Copy word for word the line containing "Given: Click the recipient name CHAO XU" together with all lines following it to the end of the listing below, without the pictures.

____ THE DATA

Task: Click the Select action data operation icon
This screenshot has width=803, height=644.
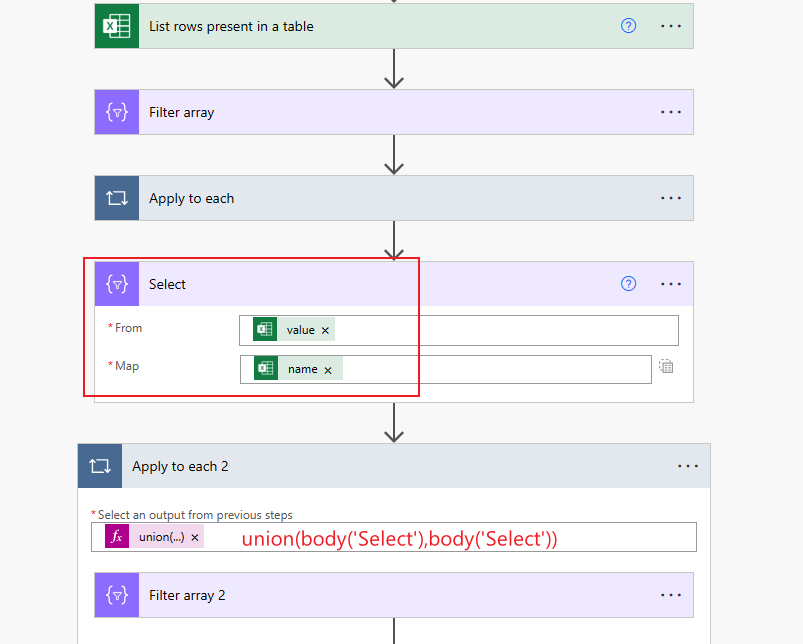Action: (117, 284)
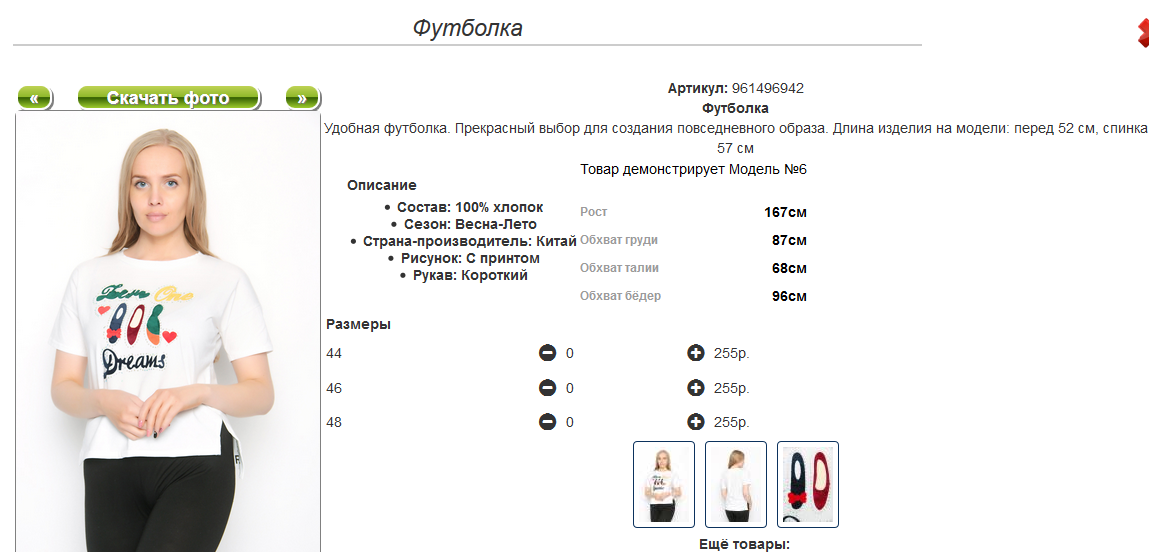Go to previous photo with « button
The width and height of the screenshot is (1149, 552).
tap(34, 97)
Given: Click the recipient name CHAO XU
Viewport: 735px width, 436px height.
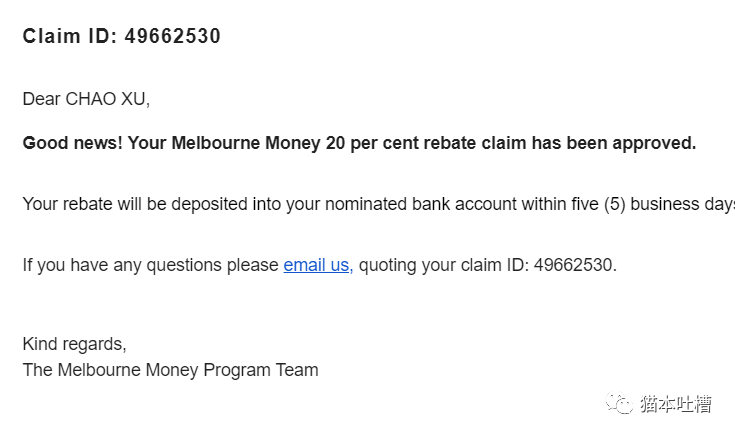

________

▸ **SOLUTION BELOW**:
Given: Click the recipient name CHAO XU
Viewport: 735px width, 436px height.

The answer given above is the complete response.